▶ Vorliegender Textauszug

1. Der Verfassungsgerichtshof hat über die – zulässige – Beschwerde gegen den Beschluss des Landesverwaltungsgerichtes Niederösterreich vom 29. Mai 2020 erwogen:

1.1. Der Verfassungsgerichtshof hat mit Erkenntnis vom 10. März 2020, G380/2020 ua, §7 Abs1a zweiter Satz EpiG, BGBl 186/1950, idF BGBl I 63/2016 als verfassungswidrig aufgehoben und unter anderem gemäß Art140 Abs7 B‑VG ausgesprochen, dass die aufgehobene Bestimmung in dem beim Verfassungsgerichtshof zu E2375/2020, KI13/2020, anhängigen Verfahren nicht mehr anzuwenden ist.

1.2. Das Landesverwaltungsgericht Niederösterreich stützte seinen in Beschwerde gezogenen Beschluss unter anderem auf §7 Abs1a zweiter Satz EpiG idF BGBl I 63/2016.

1.3. Es ist nach Lage des Falles nicht ausgeschlossen, dass diese Gesetzesanwendung für die Rechtsstellung des Beschwerdeführers nachteilig war. Der Beschwerdeführer wurde somit wegen Anwendung eines verfassungswidrigen Gesetzes in seinen Rechten verletzt.

1.4. Der angefochtene Beschluss des Landesverwaltungsgerichtes Niederösterreich vom 29. Mai 2020 ist daher aufzuheben.

2. Da somit im Zeitpunkt der Entscheidung des Verfassungsgerichtshofes schon aus diesem Grund kein Kompetenzkonflikt iSd Art138 Abs1 Z2 B‑VG (mehr) vorliegt, ist der unter einem gestellte Antrag auf Entscheidung eines negativen Kompetenzkonfliktes als unzulässig zurückzuweisen.

IV. Ergebnis

1. Der Beschwerdeführer ist somit durch den angefochtenen Beschluss des Landesverwaltungsgerichtes Niederösterreich wegen Anwendung eines verfassungswidrigen Gesetzes in seinen Rechten verletzt worden.

▶ Bereitgestellte Datensätze

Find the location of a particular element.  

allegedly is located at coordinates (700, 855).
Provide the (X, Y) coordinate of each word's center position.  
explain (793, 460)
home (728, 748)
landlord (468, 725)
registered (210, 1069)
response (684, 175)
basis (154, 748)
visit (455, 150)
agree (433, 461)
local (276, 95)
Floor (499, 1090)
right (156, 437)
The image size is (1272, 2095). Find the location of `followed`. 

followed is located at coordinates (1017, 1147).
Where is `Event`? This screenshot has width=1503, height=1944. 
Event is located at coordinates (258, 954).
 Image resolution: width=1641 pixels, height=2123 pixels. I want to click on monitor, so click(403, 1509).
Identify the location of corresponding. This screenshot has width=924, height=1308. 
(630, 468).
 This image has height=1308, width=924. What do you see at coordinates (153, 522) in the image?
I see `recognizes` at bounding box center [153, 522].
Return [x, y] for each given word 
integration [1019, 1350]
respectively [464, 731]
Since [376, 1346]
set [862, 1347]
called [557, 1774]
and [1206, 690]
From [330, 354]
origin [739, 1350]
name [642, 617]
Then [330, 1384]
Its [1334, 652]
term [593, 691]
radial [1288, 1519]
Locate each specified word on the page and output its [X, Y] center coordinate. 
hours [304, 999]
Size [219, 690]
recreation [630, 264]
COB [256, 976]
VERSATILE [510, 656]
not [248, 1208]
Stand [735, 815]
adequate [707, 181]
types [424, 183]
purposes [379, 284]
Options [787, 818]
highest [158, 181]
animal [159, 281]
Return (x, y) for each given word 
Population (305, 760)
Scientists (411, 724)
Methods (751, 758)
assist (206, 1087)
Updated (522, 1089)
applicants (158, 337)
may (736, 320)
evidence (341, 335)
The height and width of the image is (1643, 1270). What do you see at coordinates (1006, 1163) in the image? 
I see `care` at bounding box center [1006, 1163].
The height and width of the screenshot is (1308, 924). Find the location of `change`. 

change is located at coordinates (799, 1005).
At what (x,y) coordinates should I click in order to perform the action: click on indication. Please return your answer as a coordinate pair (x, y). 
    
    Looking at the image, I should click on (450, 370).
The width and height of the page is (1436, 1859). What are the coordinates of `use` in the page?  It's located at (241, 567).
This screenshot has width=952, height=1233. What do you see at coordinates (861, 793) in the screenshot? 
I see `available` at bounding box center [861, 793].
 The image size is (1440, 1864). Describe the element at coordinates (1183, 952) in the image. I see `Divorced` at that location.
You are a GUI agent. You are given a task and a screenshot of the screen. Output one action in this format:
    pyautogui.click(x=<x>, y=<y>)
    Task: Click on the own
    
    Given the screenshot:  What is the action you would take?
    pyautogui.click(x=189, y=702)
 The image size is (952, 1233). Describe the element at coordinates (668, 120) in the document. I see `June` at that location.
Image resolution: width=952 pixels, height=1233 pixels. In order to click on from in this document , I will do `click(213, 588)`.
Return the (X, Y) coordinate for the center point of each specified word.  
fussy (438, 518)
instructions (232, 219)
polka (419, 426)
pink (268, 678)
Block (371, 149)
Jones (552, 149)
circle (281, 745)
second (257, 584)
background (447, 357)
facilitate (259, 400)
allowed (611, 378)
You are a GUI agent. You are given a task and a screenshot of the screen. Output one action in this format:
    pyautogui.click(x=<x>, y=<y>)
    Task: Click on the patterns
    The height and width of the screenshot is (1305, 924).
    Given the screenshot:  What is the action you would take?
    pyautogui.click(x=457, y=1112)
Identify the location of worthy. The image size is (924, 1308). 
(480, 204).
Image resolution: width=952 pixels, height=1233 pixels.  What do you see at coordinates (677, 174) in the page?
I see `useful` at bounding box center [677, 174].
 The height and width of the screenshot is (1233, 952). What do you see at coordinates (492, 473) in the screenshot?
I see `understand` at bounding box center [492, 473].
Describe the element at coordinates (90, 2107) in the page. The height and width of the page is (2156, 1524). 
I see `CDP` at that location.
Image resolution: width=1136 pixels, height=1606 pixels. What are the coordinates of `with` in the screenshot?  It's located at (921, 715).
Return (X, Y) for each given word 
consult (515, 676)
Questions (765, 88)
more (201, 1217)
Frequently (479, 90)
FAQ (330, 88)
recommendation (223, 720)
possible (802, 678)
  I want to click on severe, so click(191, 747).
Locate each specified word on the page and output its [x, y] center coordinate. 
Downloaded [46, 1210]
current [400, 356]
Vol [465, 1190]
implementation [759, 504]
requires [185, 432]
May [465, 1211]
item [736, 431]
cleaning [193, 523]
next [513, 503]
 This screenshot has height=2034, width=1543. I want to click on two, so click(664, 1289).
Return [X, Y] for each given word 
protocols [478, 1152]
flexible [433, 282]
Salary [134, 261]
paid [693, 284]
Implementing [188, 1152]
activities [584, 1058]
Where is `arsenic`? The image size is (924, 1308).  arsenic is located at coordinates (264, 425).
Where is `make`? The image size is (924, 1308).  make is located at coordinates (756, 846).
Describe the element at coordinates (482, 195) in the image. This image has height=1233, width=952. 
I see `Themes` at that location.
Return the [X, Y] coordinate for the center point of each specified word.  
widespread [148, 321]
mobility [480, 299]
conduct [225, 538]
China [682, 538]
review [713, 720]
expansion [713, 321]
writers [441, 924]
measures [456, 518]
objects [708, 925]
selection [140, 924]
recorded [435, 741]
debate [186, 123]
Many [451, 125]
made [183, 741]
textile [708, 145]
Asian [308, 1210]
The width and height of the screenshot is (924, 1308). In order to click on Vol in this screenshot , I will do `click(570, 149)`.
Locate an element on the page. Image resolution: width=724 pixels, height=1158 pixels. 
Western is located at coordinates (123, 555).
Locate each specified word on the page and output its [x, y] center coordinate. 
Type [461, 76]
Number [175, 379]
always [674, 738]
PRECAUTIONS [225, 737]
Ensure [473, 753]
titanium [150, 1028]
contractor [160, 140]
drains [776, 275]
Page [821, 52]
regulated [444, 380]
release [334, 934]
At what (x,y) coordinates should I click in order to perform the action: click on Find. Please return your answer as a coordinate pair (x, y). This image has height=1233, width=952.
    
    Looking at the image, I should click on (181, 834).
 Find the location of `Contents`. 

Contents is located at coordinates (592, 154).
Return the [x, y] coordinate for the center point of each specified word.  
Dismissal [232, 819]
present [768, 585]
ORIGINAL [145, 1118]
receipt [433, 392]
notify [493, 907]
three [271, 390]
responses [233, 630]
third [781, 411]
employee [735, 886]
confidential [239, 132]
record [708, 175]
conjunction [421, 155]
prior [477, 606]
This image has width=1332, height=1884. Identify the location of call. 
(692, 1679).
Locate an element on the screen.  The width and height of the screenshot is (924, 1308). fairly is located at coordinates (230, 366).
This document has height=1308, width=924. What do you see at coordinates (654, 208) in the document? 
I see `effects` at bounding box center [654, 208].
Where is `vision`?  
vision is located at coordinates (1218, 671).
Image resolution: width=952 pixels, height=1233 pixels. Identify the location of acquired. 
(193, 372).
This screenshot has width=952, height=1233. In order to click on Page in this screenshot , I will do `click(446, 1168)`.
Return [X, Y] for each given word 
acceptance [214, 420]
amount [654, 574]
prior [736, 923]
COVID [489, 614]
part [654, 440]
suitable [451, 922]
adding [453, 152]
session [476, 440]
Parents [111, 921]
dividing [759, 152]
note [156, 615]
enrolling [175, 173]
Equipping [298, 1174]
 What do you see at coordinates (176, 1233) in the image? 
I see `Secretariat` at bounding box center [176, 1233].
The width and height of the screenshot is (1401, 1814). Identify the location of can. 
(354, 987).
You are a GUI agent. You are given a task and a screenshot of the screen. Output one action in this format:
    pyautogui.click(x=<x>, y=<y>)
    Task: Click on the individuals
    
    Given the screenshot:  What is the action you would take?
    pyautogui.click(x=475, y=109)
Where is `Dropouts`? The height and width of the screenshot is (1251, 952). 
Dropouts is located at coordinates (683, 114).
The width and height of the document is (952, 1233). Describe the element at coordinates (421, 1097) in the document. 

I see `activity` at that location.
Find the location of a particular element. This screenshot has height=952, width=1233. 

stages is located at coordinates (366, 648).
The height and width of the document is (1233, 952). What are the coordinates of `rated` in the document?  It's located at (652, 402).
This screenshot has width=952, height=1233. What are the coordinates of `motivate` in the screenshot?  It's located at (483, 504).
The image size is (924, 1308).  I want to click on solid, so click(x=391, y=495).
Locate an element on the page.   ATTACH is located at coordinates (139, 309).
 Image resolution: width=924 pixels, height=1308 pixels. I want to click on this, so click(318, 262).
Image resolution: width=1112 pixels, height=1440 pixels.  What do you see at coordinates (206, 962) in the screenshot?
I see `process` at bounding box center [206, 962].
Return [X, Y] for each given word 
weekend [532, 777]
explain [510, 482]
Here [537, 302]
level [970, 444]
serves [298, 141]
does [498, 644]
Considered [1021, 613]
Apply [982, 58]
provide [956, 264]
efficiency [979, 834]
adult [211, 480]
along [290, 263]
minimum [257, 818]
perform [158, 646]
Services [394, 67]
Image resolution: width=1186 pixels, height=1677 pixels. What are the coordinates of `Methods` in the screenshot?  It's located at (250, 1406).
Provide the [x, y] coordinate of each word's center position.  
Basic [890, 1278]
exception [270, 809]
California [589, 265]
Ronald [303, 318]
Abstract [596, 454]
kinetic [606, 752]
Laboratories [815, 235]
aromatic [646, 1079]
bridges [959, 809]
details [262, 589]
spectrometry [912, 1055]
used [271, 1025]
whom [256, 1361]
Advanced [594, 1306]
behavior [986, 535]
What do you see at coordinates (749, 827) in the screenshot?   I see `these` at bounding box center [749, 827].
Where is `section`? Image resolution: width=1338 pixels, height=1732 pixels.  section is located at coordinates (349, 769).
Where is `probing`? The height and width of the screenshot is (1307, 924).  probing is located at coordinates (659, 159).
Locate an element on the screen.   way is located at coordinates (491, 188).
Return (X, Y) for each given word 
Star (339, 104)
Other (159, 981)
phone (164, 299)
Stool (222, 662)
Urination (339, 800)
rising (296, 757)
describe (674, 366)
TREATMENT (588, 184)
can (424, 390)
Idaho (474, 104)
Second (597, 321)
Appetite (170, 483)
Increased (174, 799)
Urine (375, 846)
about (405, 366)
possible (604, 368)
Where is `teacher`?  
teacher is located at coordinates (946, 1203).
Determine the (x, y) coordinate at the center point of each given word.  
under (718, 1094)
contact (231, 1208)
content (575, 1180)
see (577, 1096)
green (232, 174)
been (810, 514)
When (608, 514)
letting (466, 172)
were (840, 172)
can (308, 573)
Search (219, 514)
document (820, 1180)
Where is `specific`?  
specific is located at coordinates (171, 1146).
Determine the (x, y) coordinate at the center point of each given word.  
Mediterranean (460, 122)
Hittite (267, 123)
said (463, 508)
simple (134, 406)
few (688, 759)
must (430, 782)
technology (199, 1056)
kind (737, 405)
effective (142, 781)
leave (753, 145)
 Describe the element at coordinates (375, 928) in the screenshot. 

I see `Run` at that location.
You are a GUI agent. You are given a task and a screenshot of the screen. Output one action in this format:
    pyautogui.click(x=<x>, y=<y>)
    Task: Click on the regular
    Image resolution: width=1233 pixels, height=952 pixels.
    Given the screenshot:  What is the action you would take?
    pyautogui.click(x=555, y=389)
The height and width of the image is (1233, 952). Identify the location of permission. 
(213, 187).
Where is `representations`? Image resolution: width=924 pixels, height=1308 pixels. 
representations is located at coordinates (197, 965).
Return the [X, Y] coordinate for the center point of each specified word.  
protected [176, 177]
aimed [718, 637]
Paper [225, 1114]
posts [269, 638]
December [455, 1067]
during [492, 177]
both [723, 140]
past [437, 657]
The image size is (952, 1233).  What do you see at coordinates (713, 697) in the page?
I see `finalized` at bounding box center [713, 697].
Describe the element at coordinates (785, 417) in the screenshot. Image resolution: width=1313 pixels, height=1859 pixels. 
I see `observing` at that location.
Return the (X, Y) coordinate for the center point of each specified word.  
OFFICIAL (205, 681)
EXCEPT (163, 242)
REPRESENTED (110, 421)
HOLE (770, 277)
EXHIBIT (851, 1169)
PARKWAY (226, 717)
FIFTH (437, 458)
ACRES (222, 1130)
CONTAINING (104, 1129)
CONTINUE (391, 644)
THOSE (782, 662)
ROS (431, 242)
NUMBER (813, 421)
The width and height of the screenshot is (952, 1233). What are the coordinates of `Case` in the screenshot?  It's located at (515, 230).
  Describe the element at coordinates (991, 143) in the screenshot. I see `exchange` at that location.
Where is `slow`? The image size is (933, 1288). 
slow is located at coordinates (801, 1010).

▶ Arbeitsaufträge
1. Von welchem Tag stammt laut dem Textauszug zur Entscheidung des Verfassungsgerichtshofes der angefochtene Beschluss des Landesverwaltungsgerichtes Niederösterreich?
2. Führen Sie den Textauszug zur Entscheidung des Verfassungsgerichtshofes im Anschluss an seinen letzten Satz weiter.

▶ Erwartete Antworten
1. Der angefochtene Beschluss stammt vom 29. Mai 2020.

2.
2. Der Beschluss ist daher aufzuheben, ohne dass auf das weitere Beschwerdevorbringen einzugehen ist.

3. Der Antrag auf Entscheidung eines negativen Kompetenzkonfliktes ist als unzulässig zurückzuweisen.

4. Diese Entscheidung konnte gemäß §19 Abs4 VfGG ohne mündliche Verhandlung in nichtöffentlicher Sitzung getroffen werden.

5. Die Kostenentscheidung gründet sich auf §88 VfGG. In den zugesprochenen Kosten ist Umsatzsteuer in der Höhe von € 436,– sowie eine Eingabengebühr gemäß §17a VfGG in der Höhe von € 240,– enthalten. Dem Kostenzuspruch steht nicht entgegen, dass der Beschwerdeführer das Land Niederösterreich und nicht den Bund als den zum Kostenersatz zu verpflichtenden Rechtsträger benennt, weil die Bezeichnung des Rechtsträgers, in dessen Namen das Verwaltungsgericht gehandelt hat, keinen notwendigen Bestandteil eines Kostenbegehrens iSd §88 VfGG darstellt (VfSlg 17.140/2004; 18.239/2007; VfGH 26.11.2020, E2355/2020).